In all cases it should be made clear that the intent of developing defensive capability is not to create an “impenetrable fortress” in cyberspace. Chasing this goal would be both wasteful and nigh unachievable given current or projected future technology. Instead, the DOD should partner with civilian industry to achieve three purposes:
• Prevent a cyber emergency that would be comparable to the Allies’ Ultra/Magic success in World War II—i.e., having an adversary able to read U.S. forces’ communications in near-real time.
• Facilitate the rapid detection of malicious code that may have been placed into military hardware manufactured overseas. (While nothing so spectacular as making planes crash or weapons turn on their firing units would be likely, introducing a constant circular-era-probable factor of 100 yards or causing aircraft to burn 10 percent more fuel would pay clear dividends for an adversary operating in far shorter supply lines than U.S. forces.)
• Develop the ability to know a system has been compromised so it may be used to provide false information, compelling an opponent to adopt courses of action he otherwise would not pursue.
Offensive Capabilities
Supporting all three of these defensive purposes with offensive capabilities should also be a DOD priority. The fourth goal of the 2015 Cyber Strategy, to “[b]uild and maintain viable cyber options and plans to use those options to control conflict escalation and to shape the conflict environment at all stages” seemingly touches on this, but lacks specificity.4 To achieve deterrence, the DOD offensive capability should be able to conduct the following tasks either individually or simultaneously:
• Destroy adversarial systems through remote access.
• Control adversarial systems that have any connection to the Internet or local networks that DOD personnel can physically access.
• Collect and store evidence pursuant to future law enforcement investigations and prosecutions, or to justify sanctions under existent/future executive orders.
• Generate regional and national cyber events that will affect both state and non-state actors’ ability to conduct commerce, transport goods and personnel and, if necessary, provide basic needs to their populace.
The outlining of these tasks will be necessary as the DOD conducts the systems-acquisition process. Unlike defensive systems, offensive capabilities should be conducted in the classified realm, with civilian computer-industry input only sought in order to streamline the targeting process (i.e., aid in the understanding of where industrial software may have common vulnerabilities, à la Stuxnet). The DOD should be prepared to recruit, employ, and retain personnel to carry out these tasks, with the understanding that compensation will have to rival that of the civilian sector.
To support this, facilities will have to be developed that allow testing of offensive capabilities without risk that experimental malware will be “released” into the Internet at large either accidentally or because of insider threats. Finally, both senior military officers and civilians will have to be educated that cyber, like the physical realm, has a sliding scale of effects. Just as a targeting officer has a choice between using a small-diameter bomb or a 2,000-pound Joint Direct-Attack Munition, cyber staffs need to be provided with the ability to temporarily disable an adversary’s power plant or cause it to literally immolate.
The Future Is Now . . .

_WHAT TO DO:_ How would the passage on DOD cyber capabilities go on? Write its next part, starting from the point where it stops. The listing after this plays no part in what is asked here.

_DATASET CONTENT:_

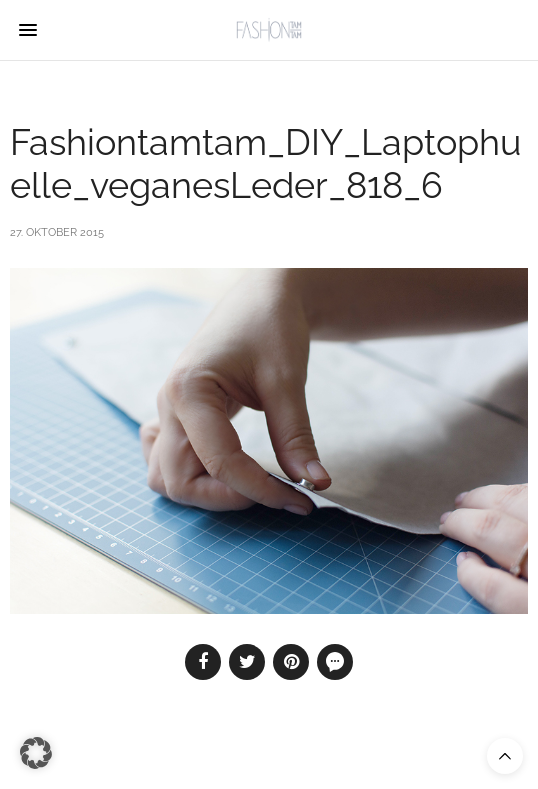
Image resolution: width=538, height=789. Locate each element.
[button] (36, 753)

_RESULT:_
While the thought of a multi-million-dollar generating plant being forced to explode because of an email seems like something out of science fiction, recent events demonstrate that this is as possible as an intermediate-range ballistic missile that can put its warhead through a carrier’s deck thousands of miles away. Much like those who wish to ignore the Dong-Feng 21 missile threat previously outlined in the pages of Proceedings, there will be officers and civilians who do not believe cyber is an area worthy of scarce fiscal resources.
Unfortunately, possible adversaries have already demonstrated in Georgia, Estonia, and Ukraine that they are quite capable of targeting friendly nations’ cyber vulnerabilities as the opening phase of their military operations. Similarly, peer adversaries have maintained entire military and governmental agencies dedicated to the conduct of operations in cyberspace, with the intent of marrying those abilities to kinetic military actions at all levels.
Whether the DOD will be compelled to prioritize the standardization of cyber lexicon, defensive capabilities, or offensive systems in cyberspace is not in question. The only unknown at this point will be whether DOD does so in a timely manner or, much as Admiral Chester Nimitz was forced to rely on carriers post-Pearl Harbor, this change will be because of conditions foisted upon the United States by its opponents. Hopefully, wisdom will prevail before necessity compels.
1. The DOD Cyber Strategy (Washington, DC: Department of Defense, April 2015), 2, www.defense.gov/Portals/1/features/2015/0415_cyber-strategy/Final_2015_DoD_CYBER_STRATEGY_for_web.pdf.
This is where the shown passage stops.